Collected data

◆ ◆ ◆ ◆

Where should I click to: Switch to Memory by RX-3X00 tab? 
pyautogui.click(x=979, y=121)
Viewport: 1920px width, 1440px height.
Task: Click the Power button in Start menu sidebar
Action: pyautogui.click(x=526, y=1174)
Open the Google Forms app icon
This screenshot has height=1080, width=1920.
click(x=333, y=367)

◆ ◆ ◆ ◆

→ **Aim of the task**: Having read the entries above, repeat them exactly.

→ **Answer to the exercise**:
Where should I click to: Switch to Memory by RX-3X00 tab? 
pyautogui.click(x=979, y=121)
Viewport: 1920px width, 1440px height.
Task: Click the Power button in Start menu sidebar
Action: pyautogui.click(x=526, y=1174)
Open the Google Forms app icon
This screenshot has height=1080, width=1920.
click(x=333, y=367)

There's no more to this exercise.